• _Task directions_: Each line from the one that holds "Open external link icon beside Policy name" to the end of the entries is to be given again exactly. Do not include pictures.
━━━━━ Data in this exercise ━━━━━
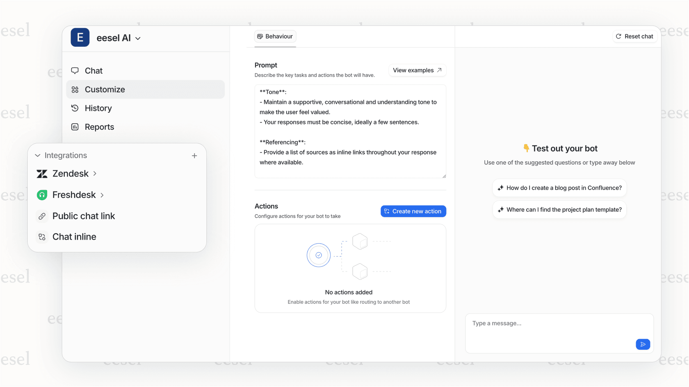Click the Zendesk integration icon

pos(42,173)
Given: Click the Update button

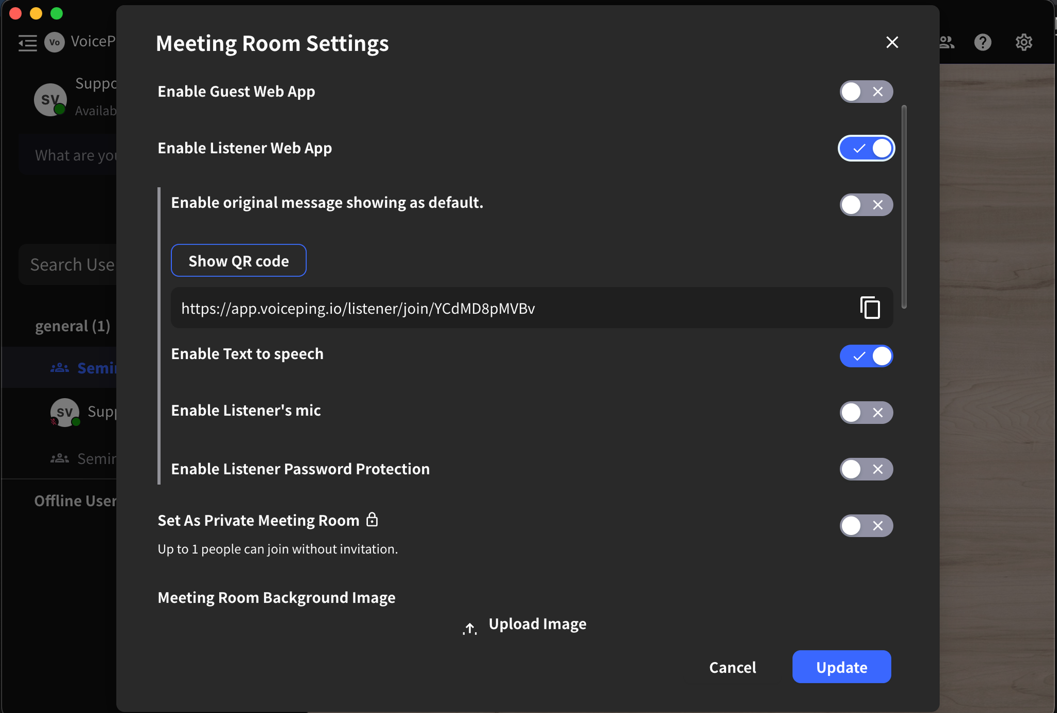Looking at the screenshot, I should coord(841,667).
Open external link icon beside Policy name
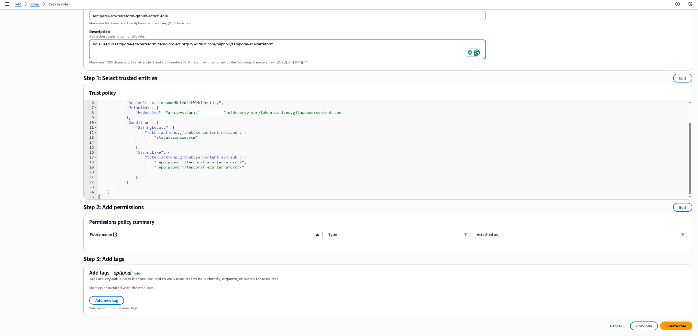Viewport: 698px width, 336px height. pos(115,235)
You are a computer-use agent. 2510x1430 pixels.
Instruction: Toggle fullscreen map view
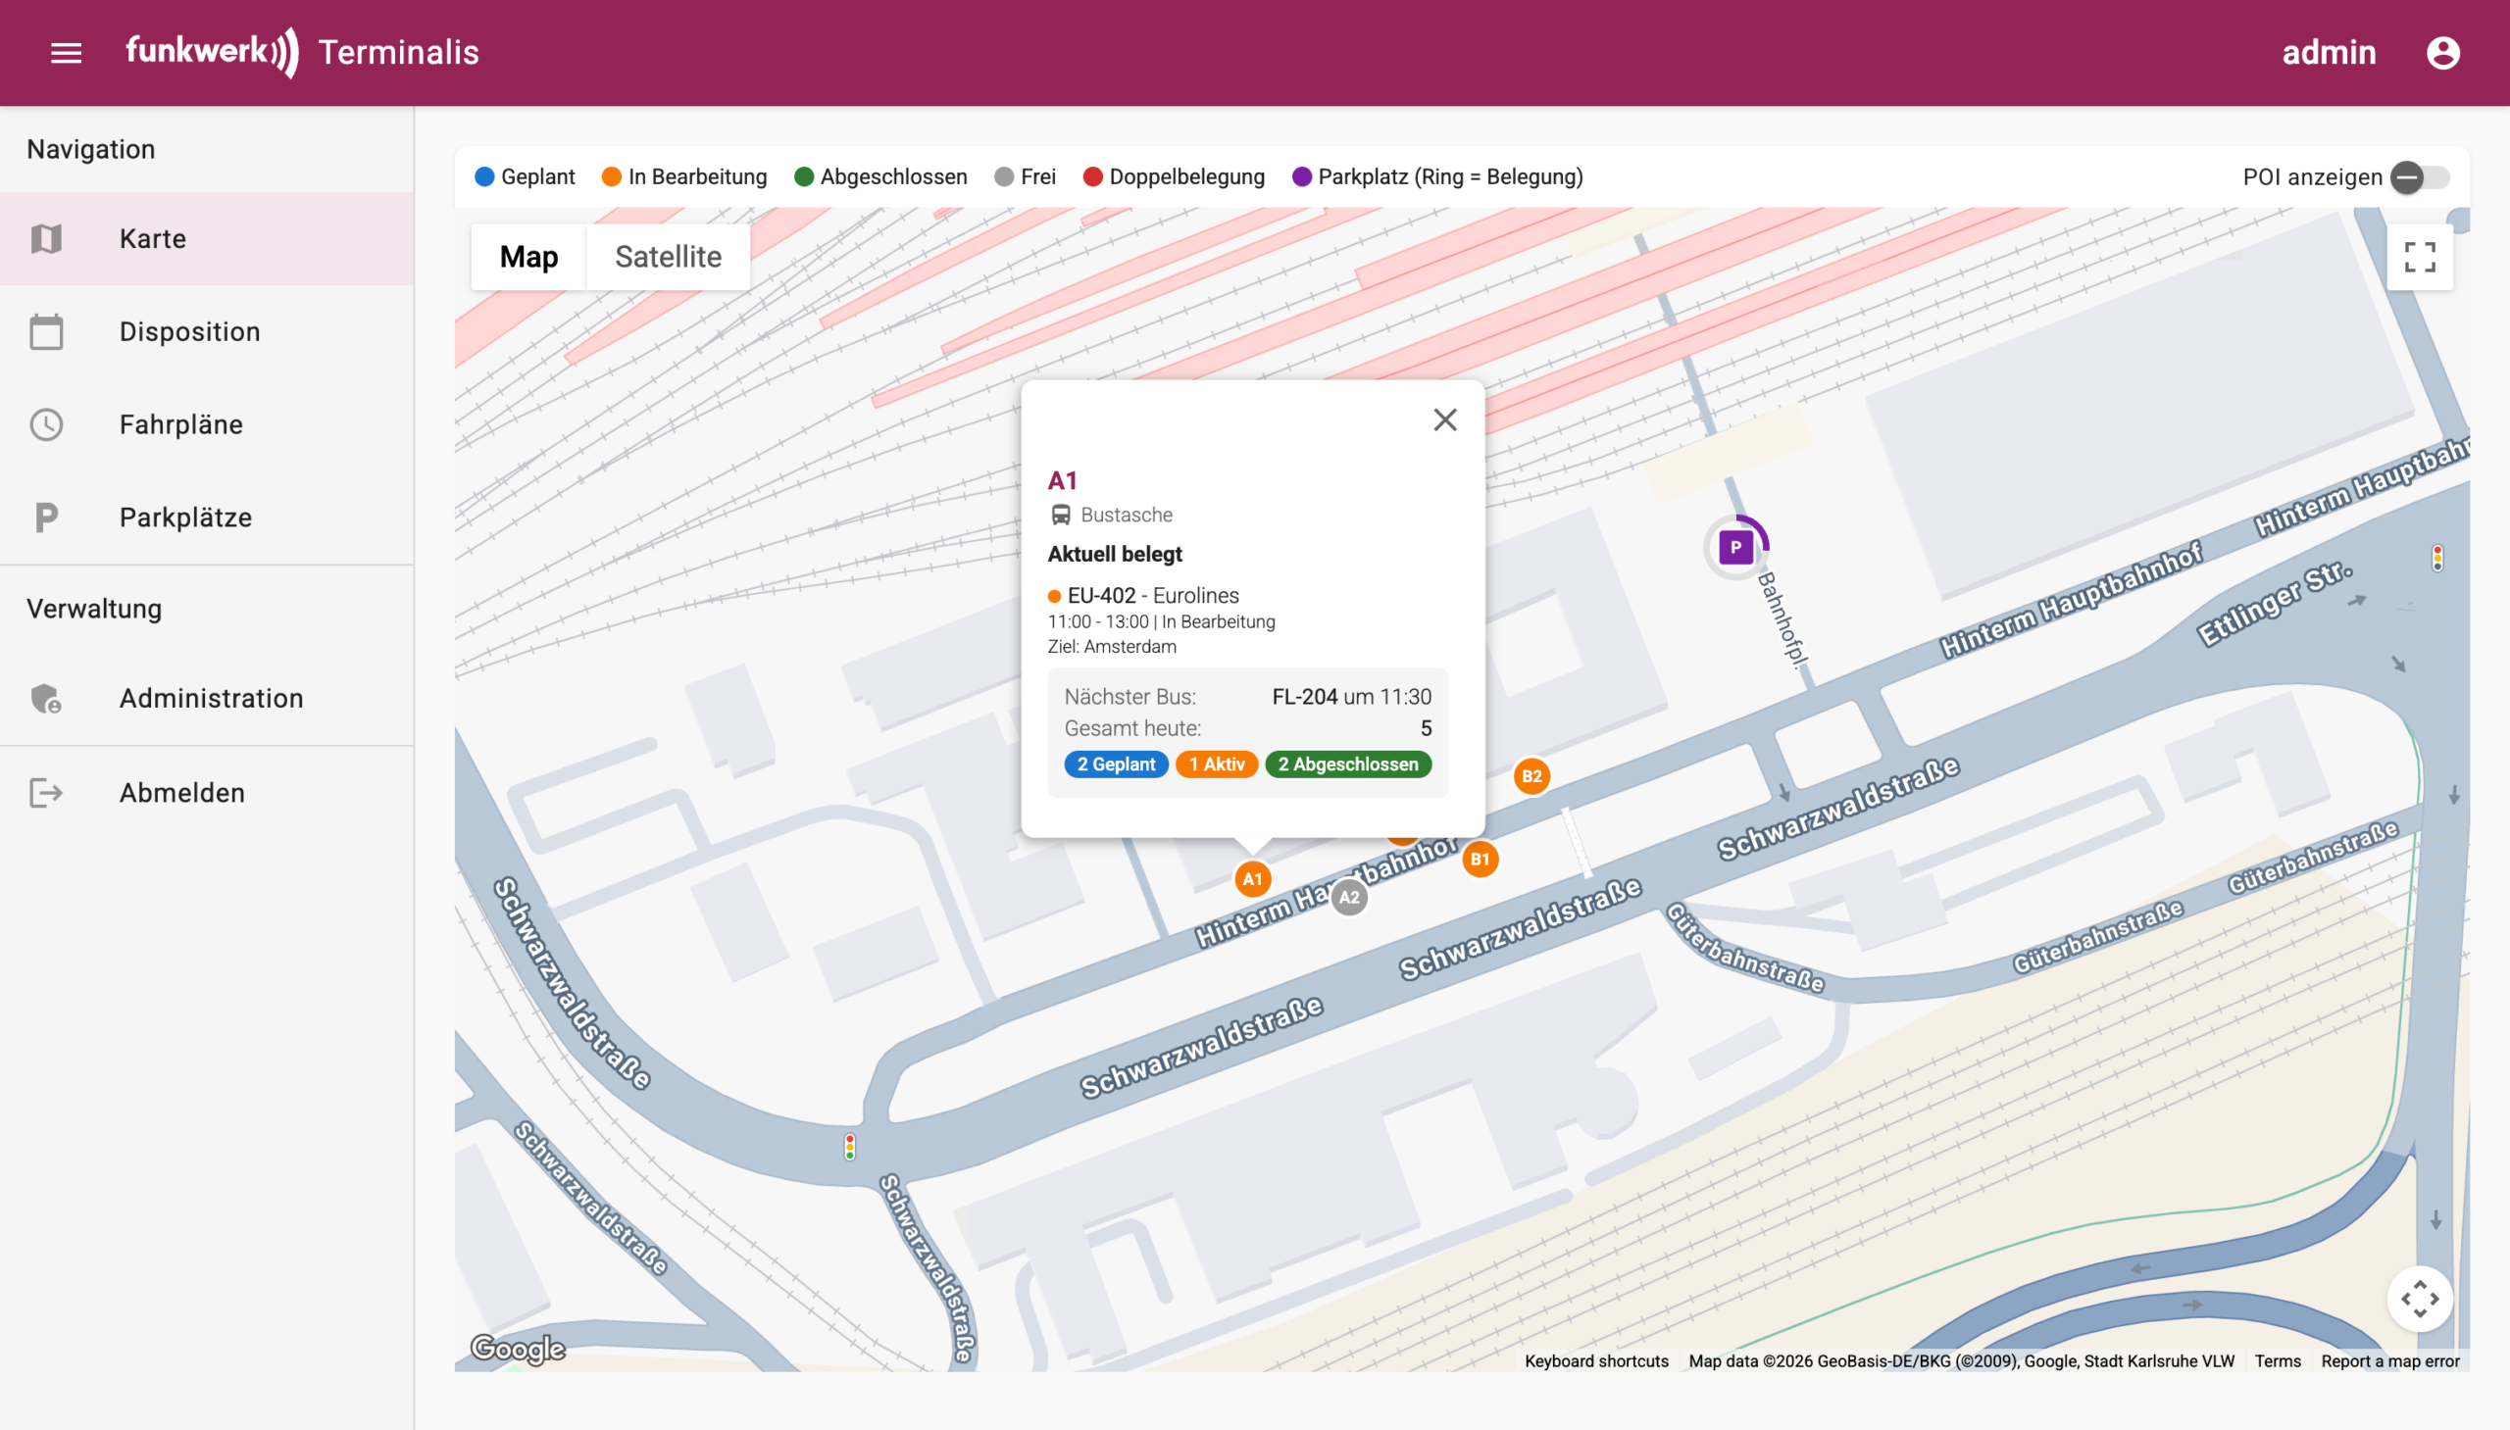click(x=2419, y=257)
━━━━━
• _Written answer_:
Open external link icon beside Policy name
Viewport: 698px width, 336px height. pos(115,235)
You are a computer-use agent. 2510x1430 pixels.
Instruction: Toggle fullscreen map view
click(x=2419, y=257)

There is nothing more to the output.